The parameters that are passed in the program from function calls are accessed at various places in the current activation record.

For instance consider:
void foo( int a, int b, int c )
{
//Do stuff
}

Assuming a 32-bit architecture and no optimizations, a, b, and c would be accessed at the stack pointer - 4, -8, and -12 respectively.

-Kevin

(On a side note, I read your other thread and strongly advise that you get a better understanding before jumping right into the MIPS architecture. ESPECIALLY make sure you have a full understanding of pipelining and the von Neumann architecture - otherwise assembly code that you think will do one thing will do something completely different)

The text goes on to describe pipelining in chapter six. The outline of the chapters start with basic computer science stuff (voliatile, memory hierarchy, all review), then 2-3 is all MIPS, with performance assessment, data path and control, then pipelining being covered in 4-6. Is this text to advanced for me? I have been able to understand everything so far up to this point.

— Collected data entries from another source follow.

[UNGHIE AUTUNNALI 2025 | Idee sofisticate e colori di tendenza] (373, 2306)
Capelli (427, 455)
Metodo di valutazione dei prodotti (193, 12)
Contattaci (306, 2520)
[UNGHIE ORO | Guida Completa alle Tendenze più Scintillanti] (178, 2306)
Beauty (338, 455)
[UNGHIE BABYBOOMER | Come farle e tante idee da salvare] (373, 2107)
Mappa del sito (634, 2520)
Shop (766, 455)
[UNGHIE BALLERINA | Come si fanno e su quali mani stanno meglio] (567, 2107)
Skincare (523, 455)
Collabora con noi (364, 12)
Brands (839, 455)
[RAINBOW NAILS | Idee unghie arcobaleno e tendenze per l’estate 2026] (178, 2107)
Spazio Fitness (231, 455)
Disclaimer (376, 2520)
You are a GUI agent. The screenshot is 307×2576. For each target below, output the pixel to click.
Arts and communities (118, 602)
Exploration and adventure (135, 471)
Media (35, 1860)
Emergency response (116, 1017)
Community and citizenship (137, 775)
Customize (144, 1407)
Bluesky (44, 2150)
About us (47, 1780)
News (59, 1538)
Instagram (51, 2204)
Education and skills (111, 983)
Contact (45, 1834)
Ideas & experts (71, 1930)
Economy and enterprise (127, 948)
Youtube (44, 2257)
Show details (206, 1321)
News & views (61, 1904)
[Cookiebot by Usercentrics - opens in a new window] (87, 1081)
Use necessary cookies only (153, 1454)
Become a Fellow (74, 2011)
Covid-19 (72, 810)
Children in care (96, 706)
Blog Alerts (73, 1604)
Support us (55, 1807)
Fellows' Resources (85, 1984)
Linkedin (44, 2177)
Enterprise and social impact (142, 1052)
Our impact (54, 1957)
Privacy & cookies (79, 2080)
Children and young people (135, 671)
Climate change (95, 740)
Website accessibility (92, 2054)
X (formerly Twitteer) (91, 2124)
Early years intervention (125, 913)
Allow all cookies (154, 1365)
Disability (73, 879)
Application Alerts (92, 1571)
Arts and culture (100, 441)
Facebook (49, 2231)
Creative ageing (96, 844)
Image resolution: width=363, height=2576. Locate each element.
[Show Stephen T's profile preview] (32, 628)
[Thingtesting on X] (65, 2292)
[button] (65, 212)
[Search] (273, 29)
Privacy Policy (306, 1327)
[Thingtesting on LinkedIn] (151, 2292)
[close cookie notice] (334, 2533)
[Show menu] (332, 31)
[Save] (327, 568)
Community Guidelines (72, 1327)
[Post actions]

As I said before this is more "sudo" assembly code. The actual assigning of adresses and registers is not actually done, just the idea of it within registers.

EDIT:

Maybe if I explain what I think is happening somebody can tell me what I am doing wrong.

The program tests to see if N is greater then 1, if it is it multiplies n by itself minus 1 (mimicking a factorial) and then calls the function again mimicking the process until N<1. This is recursion. I covered this is my altorithms class using VB.

The body calls fact and passes n as argument register $a0 and the instruction address (where to return to in the body) as return address register $ra. The stack in adjusted by 8 (which is decremented from the stack pointer $sp) making way for two 4 byte words.

$slti checks if the argument register $a0 is greater then one. If it is register temporary register $t0 is annotated true by recieving the value of zero. The beq instruction tests for the false value by looking for one in that register. If it is false it branches to L1 where the return register $v0 gets the value of one the two items in the stack are deleted when the $sp is incremented by 8 (adjusting the stack down by 2 4 byte words) and then the jr command jumped to the register stored in $ra.

If it is$a0 is decremented by one the jal instruction is used to jump to fac and the proses repeats. The problem I have is the load word instructions that follow. Wouldn't the new value for N in $a0 be restored to the old value of N, which was stored as Fact was executed the first time? For instance:

N= 7
N =7 is stored

Is N> 1?

yes N= N-1

Load N (which was stored as 7)

Return $v0 (which was never given a value?) * Old N

Does that make things more clear? Where does my logic go wrong?

 

[Gamingphreek]

I mean only you can determine if the text is too advanced If you are understanding it then keep going through it.

It is my personal opinion that learning the absolute basics first is more beneficial. The logic behind XOR, XNOR; how multiplexing and demultiplexing work.

Additionally, it is going to be very tough for you to understand assembly on a 32-bit architecture like MIPS. There are just a great deal of commands. Without an understanding of jumps and branches and what not, you might find that difficult as well.

It is my view that once you understand stuff like that, as you read through this discussion you can ask yourself why components are where they are in the execution cycle. Why is this switch/gate needed.

Feel free to continue reading and asking questions though. There is a reason these forums are here - we are happy to help

-Kevin

 

[Mothergoose729]

I think I edited my post after you posted. Would mind reading my logic?